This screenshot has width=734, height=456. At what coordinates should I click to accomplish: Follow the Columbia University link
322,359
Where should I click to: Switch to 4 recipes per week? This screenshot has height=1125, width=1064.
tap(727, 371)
...
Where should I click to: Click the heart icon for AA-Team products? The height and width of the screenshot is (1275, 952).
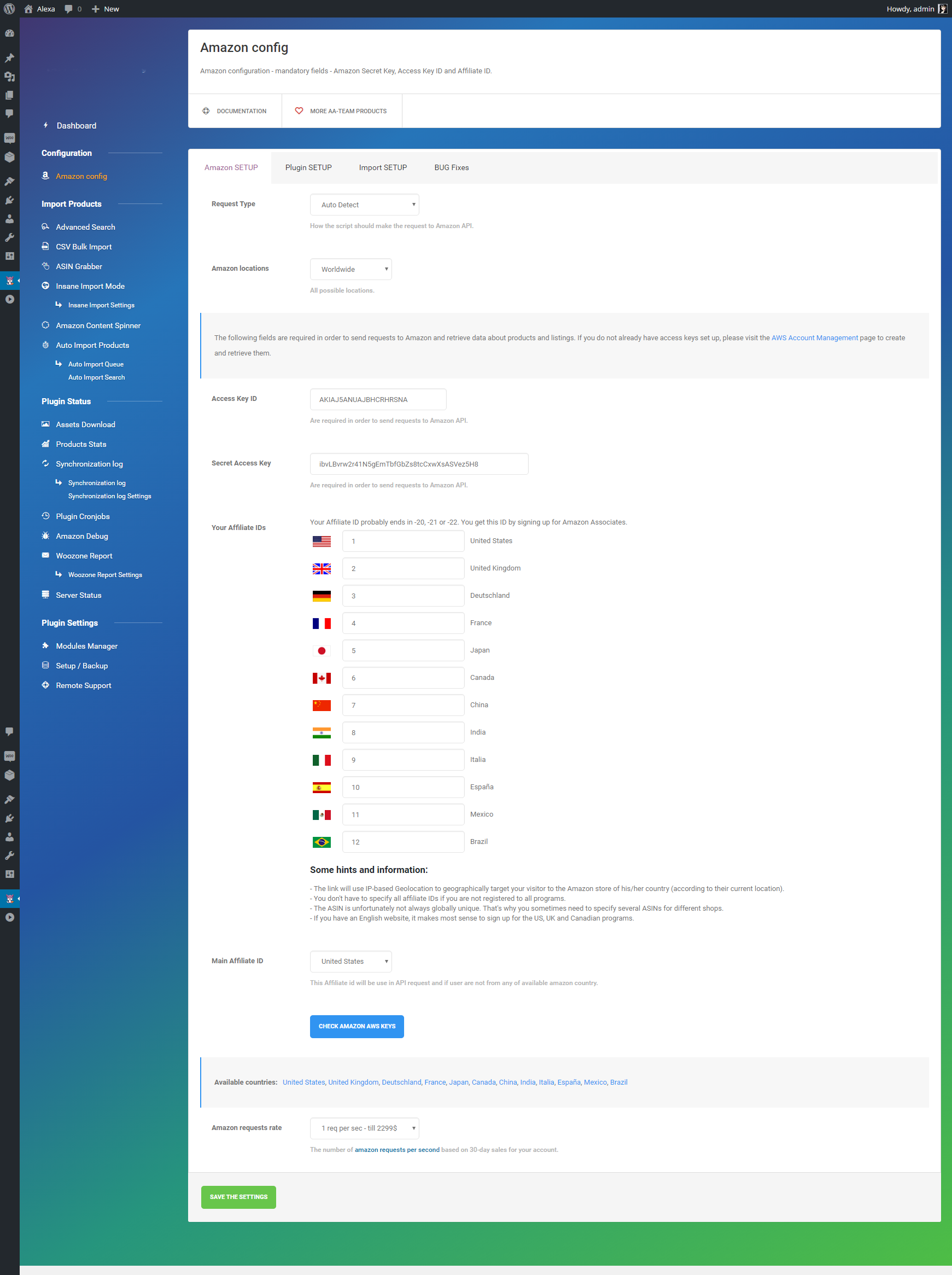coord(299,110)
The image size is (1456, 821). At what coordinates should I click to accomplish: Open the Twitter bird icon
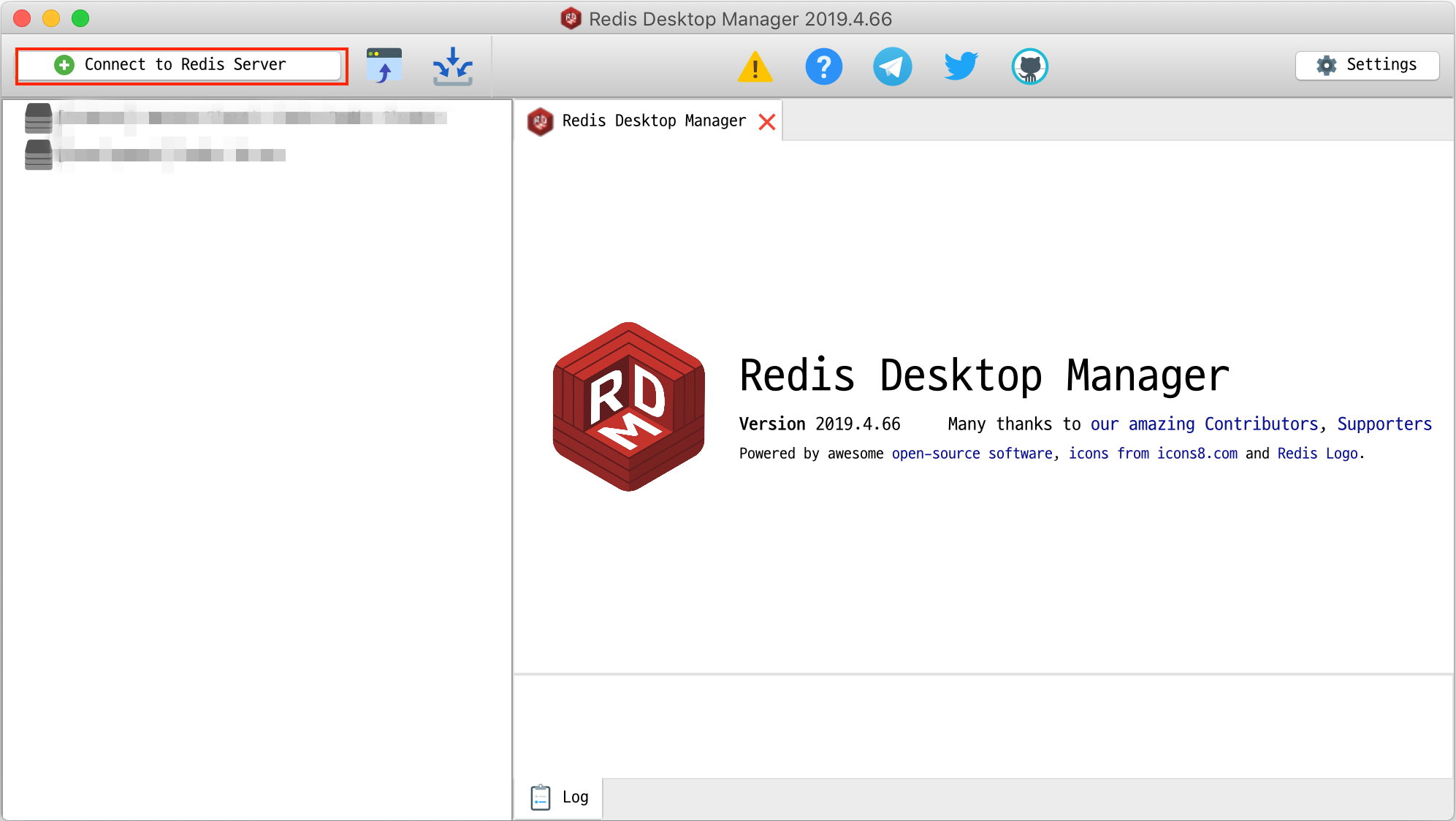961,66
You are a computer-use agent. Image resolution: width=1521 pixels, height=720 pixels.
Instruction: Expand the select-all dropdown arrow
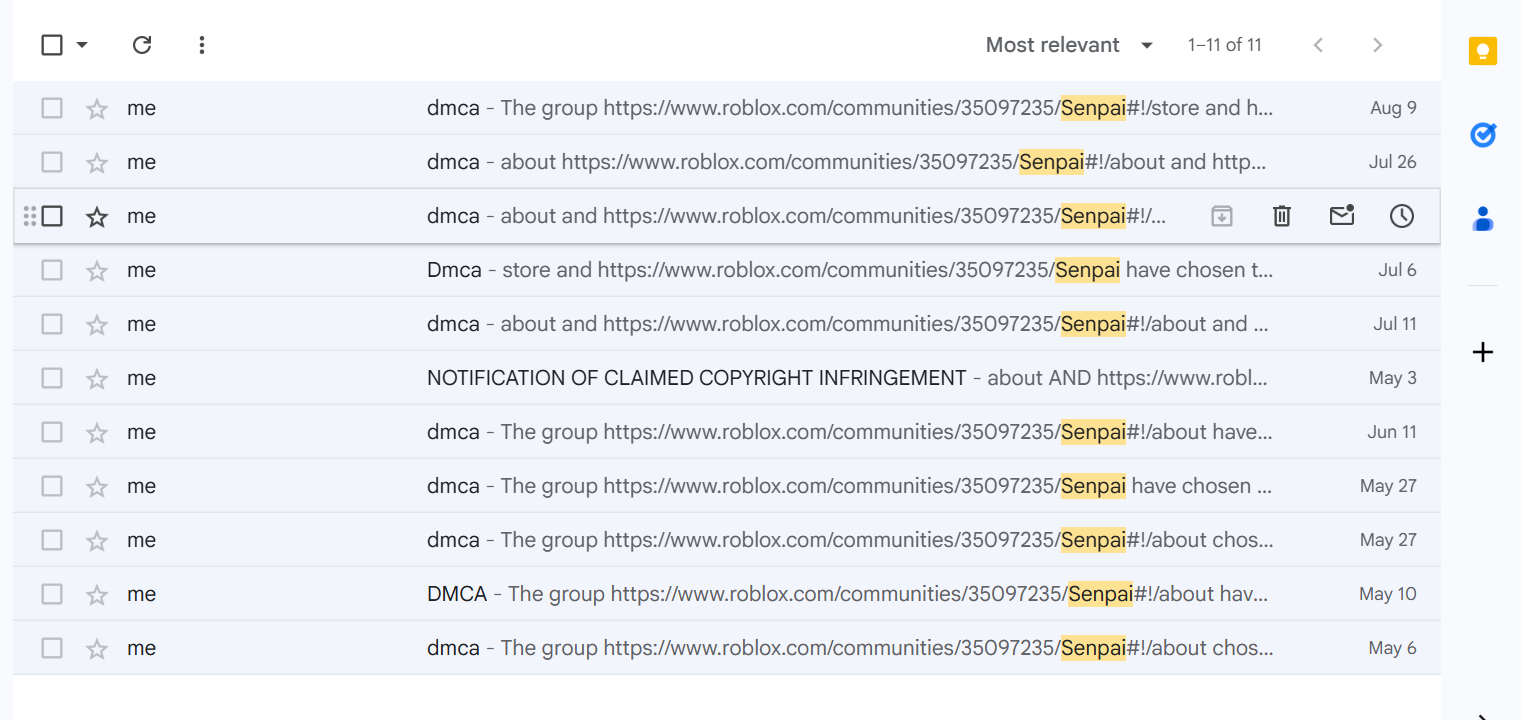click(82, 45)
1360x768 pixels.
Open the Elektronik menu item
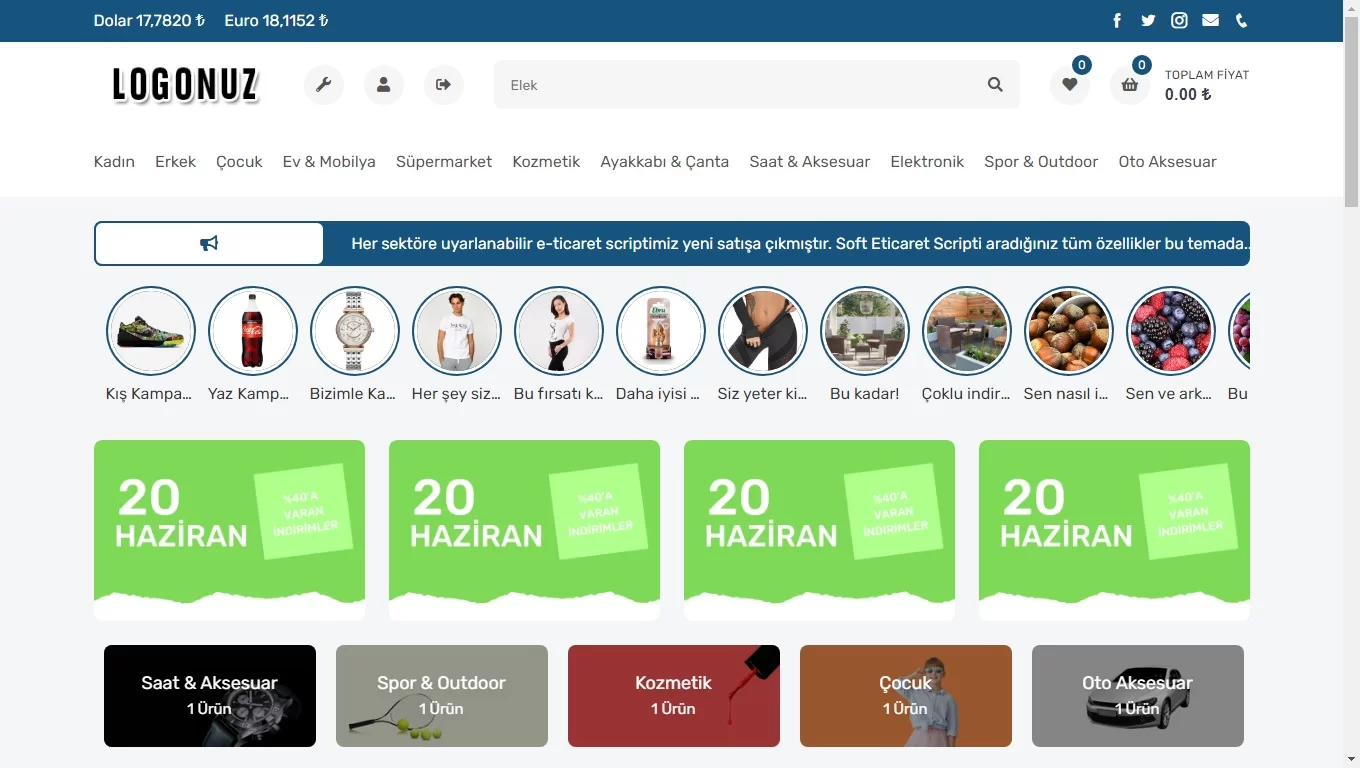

### Aim of the task
Output the entries from the line containing "Where should I click to: Switch" through the line containing "tap(727, 371)", both included, reproducing them verbatim.

### Solution below
Where should I click to: Switch to 4 recipes per week? This screenshot has height=1125, width=1064.
tap(727, 371)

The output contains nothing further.